A maior organização de taxistas no país denuncia que o juiz da 3ª Sessão aplicou a medida mais grave aos líderes das associações e cooperativas dos azuis e branco.
Redacção
A Associação Nacional dos Taxistas de Angola (ANATA) alertou as organizações de direitos humanos e toda a opinião pública para o risco de instrumentalização da justiça contra representantes da classe de taxistas, cujo único “crime” é levantar a voz em defesa de melhores condições de trabalho e justiça social.
A maior organização de taxistas no país denuncia que o juiz da 3ª Sessão aplicou a medida mais grave aos líderes das associações e cooperativas dos azuis e branco.

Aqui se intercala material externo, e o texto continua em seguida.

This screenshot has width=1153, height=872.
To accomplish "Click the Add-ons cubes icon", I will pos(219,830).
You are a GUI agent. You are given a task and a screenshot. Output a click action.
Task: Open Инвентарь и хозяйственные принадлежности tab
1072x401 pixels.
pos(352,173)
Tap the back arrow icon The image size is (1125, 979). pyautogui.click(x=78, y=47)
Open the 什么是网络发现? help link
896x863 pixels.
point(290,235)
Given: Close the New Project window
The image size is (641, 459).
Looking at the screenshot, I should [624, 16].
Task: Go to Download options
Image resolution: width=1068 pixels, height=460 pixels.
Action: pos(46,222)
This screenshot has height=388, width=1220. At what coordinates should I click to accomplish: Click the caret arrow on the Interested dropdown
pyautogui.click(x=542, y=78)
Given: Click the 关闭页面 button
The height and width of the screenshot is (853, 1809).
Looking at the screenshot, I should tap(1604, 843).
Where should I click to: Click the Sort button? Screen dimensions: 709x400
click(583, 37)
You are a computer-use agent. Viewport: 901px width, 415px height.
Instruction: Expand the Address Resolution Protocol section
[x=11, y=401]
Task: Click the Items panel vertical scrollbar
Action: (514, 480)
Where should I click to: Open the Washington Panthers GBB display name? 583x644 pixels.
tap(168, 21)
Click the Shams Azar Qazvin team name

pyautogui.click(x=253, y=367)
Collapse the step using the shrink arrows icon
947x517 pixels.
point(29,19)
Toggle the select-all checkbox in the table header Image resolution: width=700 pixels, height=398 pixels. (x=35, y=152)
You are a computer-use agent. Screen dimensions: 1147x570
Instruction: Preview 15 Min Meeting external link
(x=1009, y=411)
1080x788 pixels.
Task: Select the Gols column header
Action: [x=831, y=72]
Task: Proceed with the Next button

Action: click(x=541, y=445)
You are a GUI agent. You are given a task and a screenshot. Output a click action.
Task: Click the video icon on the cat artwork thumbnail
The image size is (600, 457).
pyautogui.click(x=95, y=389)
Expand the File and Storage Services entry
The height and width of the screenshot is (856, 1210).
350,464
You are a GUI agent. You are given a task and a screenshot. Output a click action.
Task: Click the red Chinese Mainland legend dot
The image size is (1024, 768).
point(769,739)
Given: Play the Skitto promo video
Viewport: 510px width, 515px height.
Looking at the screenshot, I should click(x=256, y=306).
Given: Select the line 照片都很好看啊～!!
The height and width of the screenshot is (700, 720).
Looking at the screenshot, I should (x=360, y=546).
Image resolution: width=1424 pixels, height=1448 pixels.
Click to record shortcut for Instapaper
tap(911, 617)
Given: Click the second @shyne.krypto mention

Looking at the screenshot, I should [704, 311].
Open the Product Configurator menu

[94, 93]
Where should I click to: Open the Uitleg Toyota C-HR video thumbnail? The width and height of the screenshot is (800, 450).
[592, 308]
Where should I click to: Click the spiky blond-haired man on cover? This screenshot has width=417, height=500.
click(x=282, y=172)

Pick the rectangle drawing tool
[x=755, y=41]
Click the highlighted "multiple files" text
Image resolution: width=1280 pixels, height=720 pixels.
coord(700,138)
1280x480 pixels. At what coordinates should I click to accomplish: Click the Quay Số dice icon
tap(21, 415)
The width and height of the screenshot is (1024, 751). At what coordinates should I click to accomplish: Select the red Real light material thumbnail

Segundo a mesma, na primeira audiência com juiz de garantia, realizada nesta sexta-feira pelas 14 horas e que terminou por volta das 22 horas, na 3ª Sessão do Tribunal de Comarca de Luanda, Dona Ana Joaquina, seis líderes das associações e cooperativas de táxi foram ouvidos nomeadamente da ATA, CTCS, A-MBAIA, CTMF e ATLA.
“No final da sessão, o juiz decidiu aplicar a medida mais gravosa: prisão preventiva, mantendo estes representantes encarcerados enquanto decorrem as investigações”, diz o texto informativo partilhado na rede social da associação.
Para a ANATA, esta decisão levanta sérias preocupações e é vista como desproporcional, injusta e violadora dos direitos fundamentais dos cidadãos, uma vez que não foi apresentada qualquer justificação clara que comprovasse risco de fuga, destruição de provas ou perturbação da ordem pública condições indispensáveis para a aplicação da prisão preventiva.
“A medida tomada não só atinge directamente os líderes associativos, como também fragiliza toda a classe dos taxistas, criminalizando o exercício do direito de organização, associação e representação dos trabalhadores”, denuncia a organização.